Yo bebí, chupando la sangre de la herida, experimentando por primera vez desde mi infancia el placer de chupar los alimentos, con el cuerpo concentrado en una sola fuente vital. Entonces sucedió algo.

El vampiro se apoyó en el respaldo de la silla y frunció un poco el entrecejo.

—Qué patético resulta describir cosas que verdaderamente no pueden describirse —dijo, y su voz fue casi un susurro. El muchacho quedó inmóvil, como si estuviera congelado—. Lo único que vi fue esa luz cuando chupaba la sangre. Y entonces esa cosa... fue un sonido. Al principio un rugido apagado y luego como el tam-tam de un tambor cada vez más frecuente, como si una criatura inmensa se me viniera encima lentamente a través de un bosque oscuro y desconocido, golpeando un gigantesco tambor. Y luego se oyó el sonido de otro tambor, como si otro gigante se acercara detrás del primero, concentrado en su propio tambor, sin prestar la más mínima atención al ritmo del anterior. El sonido se hizo cada vez más fuerte, hasta que pareció no sólo llenar mis oídos sino todos mis sentidos; estaba latiendo en mis labios, mis dedos, en la piel de mis sienes, en mis venas. Sobre todo, en mis venas, un tambor y luego otro tambor; y entonces, de improviso, Lestat alzó la muñeca y yo abrí los ojos y, en aquel instante, me tuve que dominar para no agarrarle la muñeca y ponérmela de nuevo en la boca a cualquier costo; me dominé porque me di cuenta de que el tambor había sido mi corazón y el segundo tambor había sido el suyo. —El vampiro suspiró—. ¿Comprendes?

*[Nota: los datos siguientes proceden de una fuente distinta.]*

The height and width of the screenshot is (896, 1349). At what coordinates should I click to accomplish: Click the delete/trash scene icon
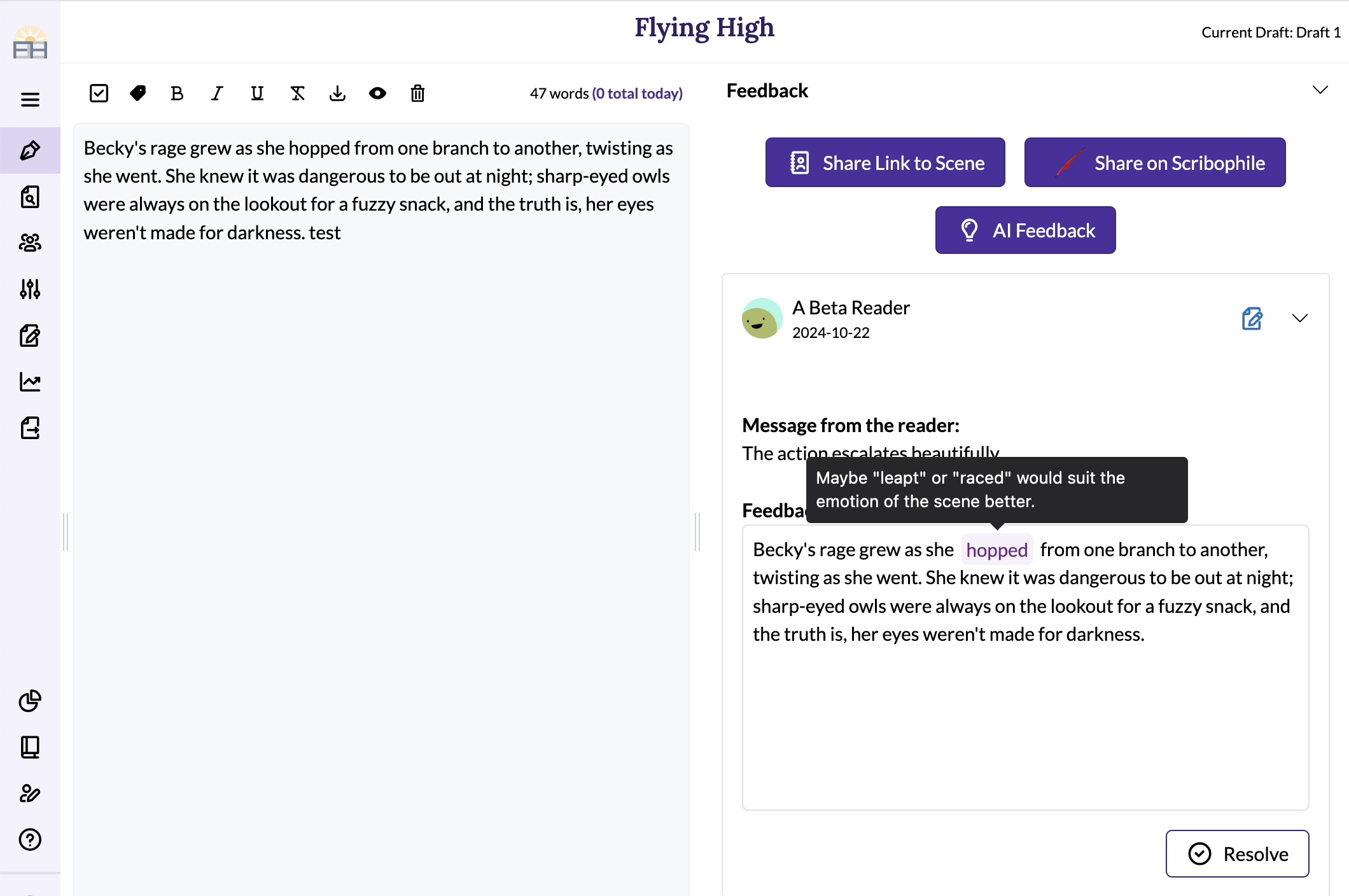[418, 94]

El muchacho empezó a hablar y luego sacudió la cabeza:

—No, quiero decir..., sí —dijo—. Quiero decir, yo...

—Por supuesto —dijo el vampiro apartando la mirada.

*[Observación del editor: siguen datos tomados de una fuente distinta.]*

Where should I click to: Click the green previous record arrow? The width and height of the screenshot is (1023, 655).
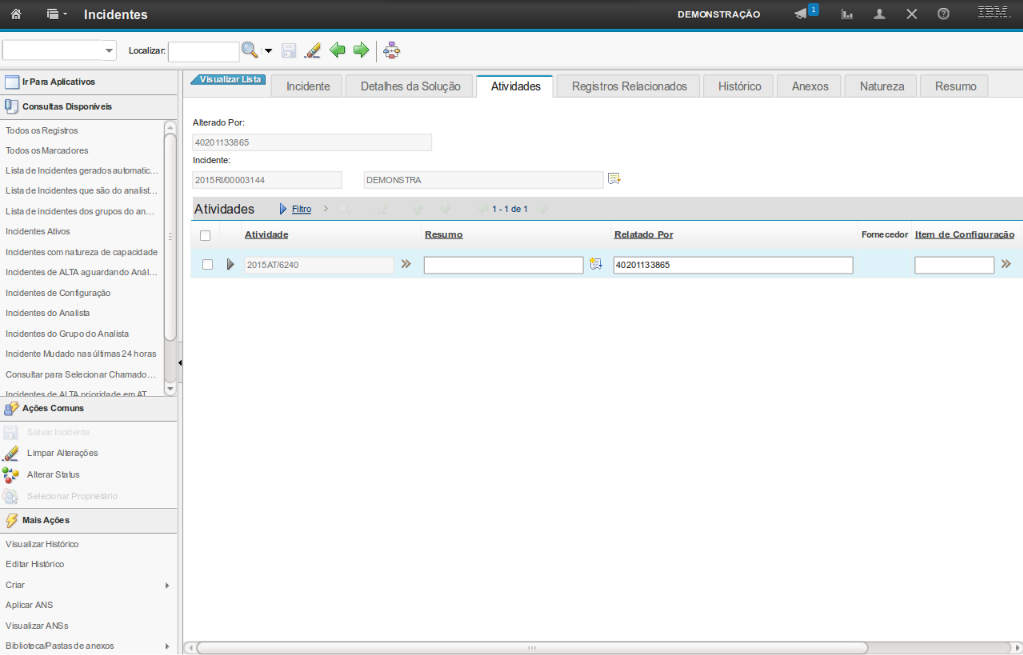click(x=337, y=50)
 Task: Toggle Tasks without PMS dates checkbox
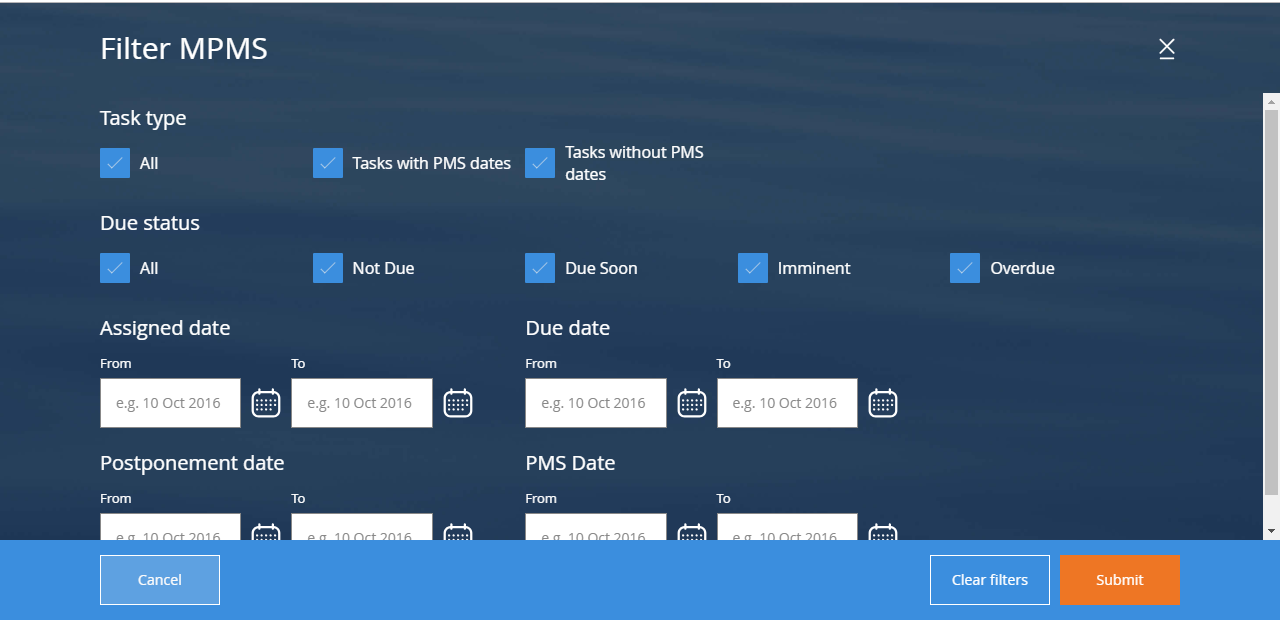click(540, 163)
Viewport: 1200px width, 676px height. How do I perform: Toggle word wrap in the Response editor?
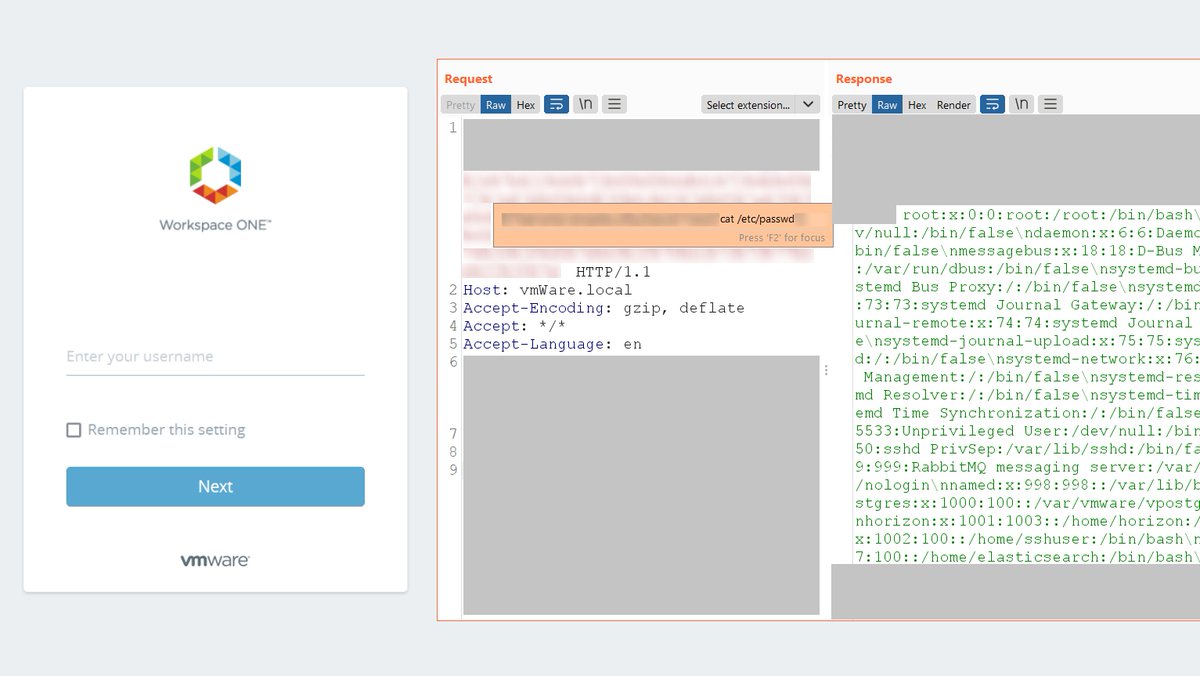pos(992,103)
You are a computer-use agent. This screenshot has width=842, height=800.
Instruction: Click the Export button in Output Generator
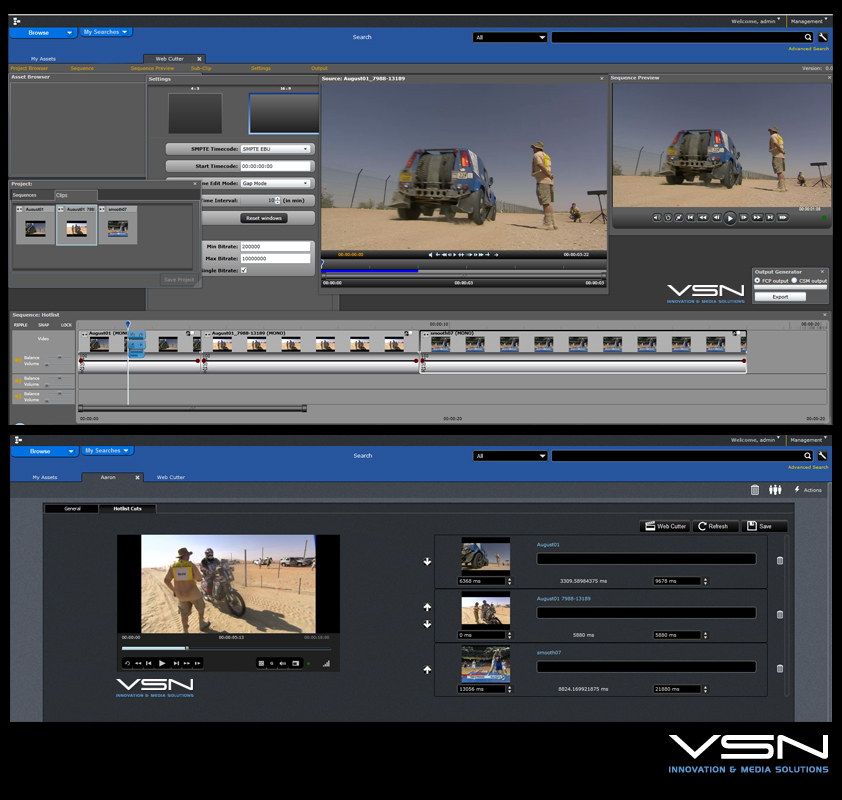780,297
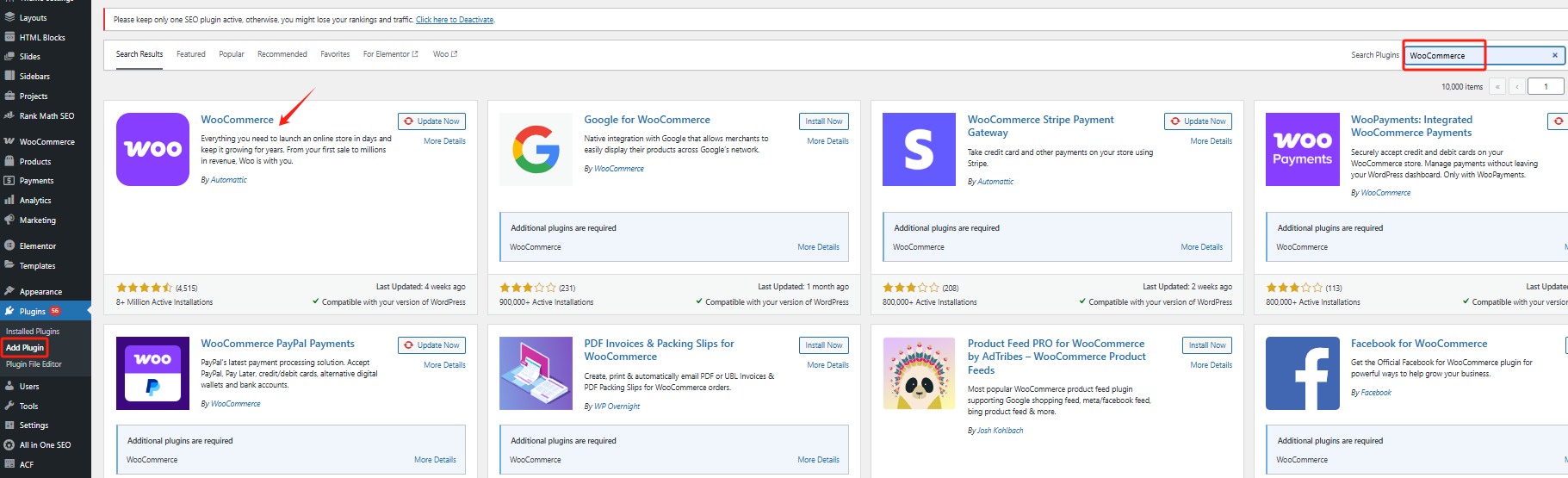
Task: Clear the search field with the X icon
Action: click(1554, 55)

—Espere, espere—dijo el entrevistador, sobrecogido por la excitación—. La cinta casi ha terminado. Tengo que ponerla del otro lado.

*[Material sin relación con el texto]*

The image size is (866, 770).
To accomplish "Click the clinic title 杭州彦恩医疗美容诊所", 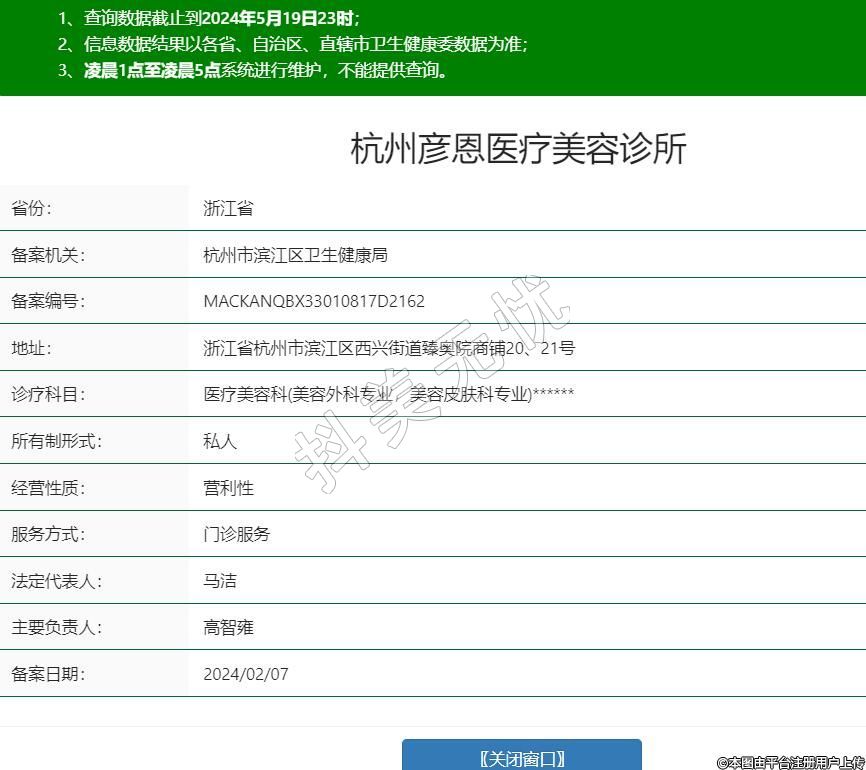I will coord(518,149).
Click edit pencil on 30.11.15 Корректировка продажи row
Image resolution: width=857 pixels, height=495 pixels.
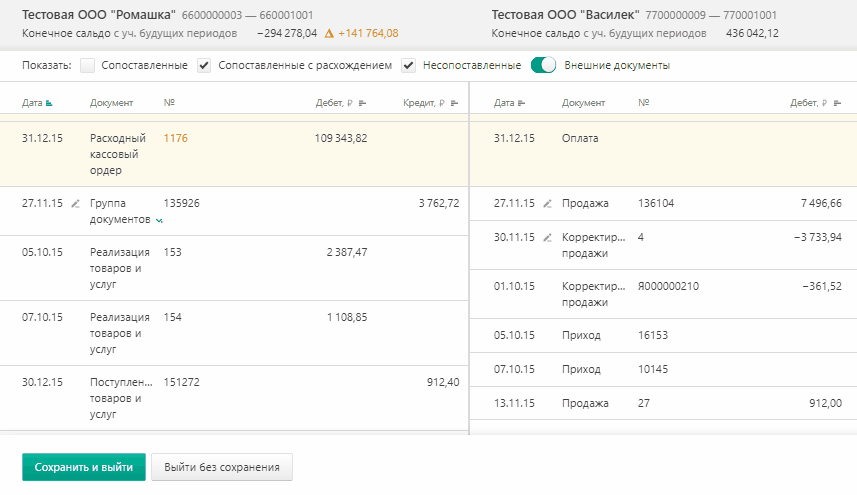click(547, 238)
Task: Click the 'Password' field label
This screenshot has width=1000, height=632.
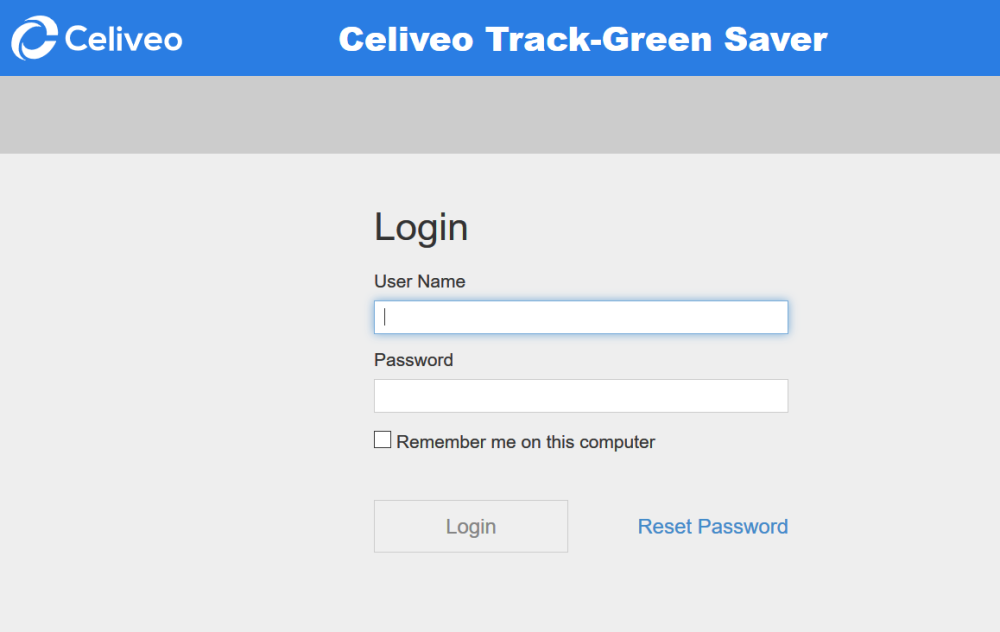Action: [413, 360]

El vampiro lo miró mientras efectuaba la operación.

—¿Qué sucedió entonces? —preguntó el muchacho. Tenía la cara húmeda y se la secó rápidamente con el pañuelo.

—Lo vi todo como un vampiro —dijo, con su voz ahora casi distante, como un poco distraído; luego se recuperó—.

Lestat estaba al pie de la escalera y lo vi como no me había sido posible verlo antes. Antes me había parecido blanco, espantosamente blanco, casi tanto que en la noche parecía luminoso. Y ahora lo veía lleno de su propia vida y su propia sangre; estaba radiante, no luminoso. Y luego vi que no sólo Lestat había cambiado, sino que todo había cambiado.

Fue como si fuera la primera vez que podía ver colores y formas. Estaba tan extasiado con los botones de la chaqueta negra de Lestat que no miré a ninguna otra cosa durante largo rato. Entonces Lestat empezó a reírse y escuché su risa como jamás la había oído antes. Aún recordaba su corazón como el resonar de un tambor y, luego, aquella su risa metálica. Era algo confuso, pues cada sonido corría hacia el próximo sonido como la mezcla de resonancias de una campana, hasta que aprendí a distinguirlos. Y luego se superponían, cada uno muy suave, pero distintos; aumentando, pero discretamente, como lejanas campanas. —El vampiro sonrió, deleitado—. Lejanas campanas.